Trop sollicitée, elle peut aussi se dégrader. Neslé Waters et ses eaux de Perrier et de Vittel, Hepar, etc, .. est aujourd’hui dans la tourmente pour la pollution de ses sources (des nappes phréatiques) du fait de sur-sollicitation industrielle.
Duplomb <-> enclume : Variations sur le même thème
Les règles concernant l’opportunité de créer des retenues et bassines ne sont absolument pas établies, totalement dépendantes de facteurs multiples et changeants : Plantes cultivée, variété implantée, méthode culturale, météo au différents stades du développement de la plante, Apports d’eau volontaire (quantité et fréquence), rendement attendu, incidents climatiques, ...
S’ajoute à cela les conditions de disponibilité de la ressource en eau, ... , et son partage équitable avec les autres besoins.
L’acétamipride n’est qu’un article de la loi. Tout le reste pose aussi problème.

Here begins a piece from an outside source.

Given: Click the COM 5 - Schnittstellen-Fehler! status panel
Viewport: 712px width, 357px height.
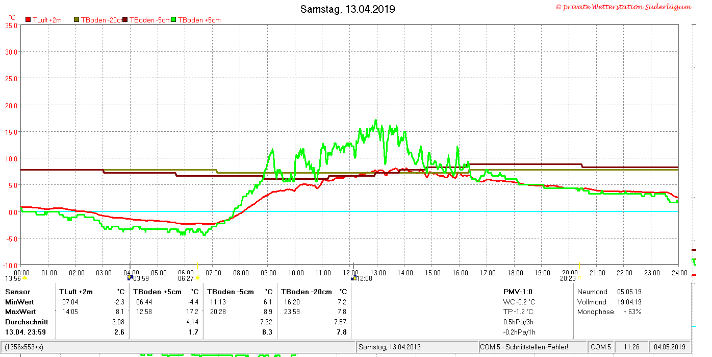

Le texte de loi a été pondu par le président de la FNSEA, défendu par un sénateur issu des rangs de la FNSEA, destiné, pour cet article de réintroduction de l’acétamipride, à seulement quelques adhérents de la FNSEA (agriculteurs betteraviers, accessoirement les producteurs de noisette, vous reprendrez bien une tartine de Nutella) et principalement au lobby industriel du sucre qui n’est pas à son coup d’essai.
D’autres articles facilitent la création de mégapoulailler et d’usines à bestiaux.
Pour l’article faciltant l’extension des bassines et retenues d’eau, je pense que le défenseur du texte à Duplomb dans les bottes concernant ce sujet.
Cela semble être une reserve aménagée dans un secteur concentré, donc a priori à l’usage exclusif du propriétaire des lieux. Hors ce secteur, aucune autre parcelle alentour ne semblant pouvoir se prêter à l’arrosage mécanisé.
Privatisation du bien commun qu’est la ressource en eau.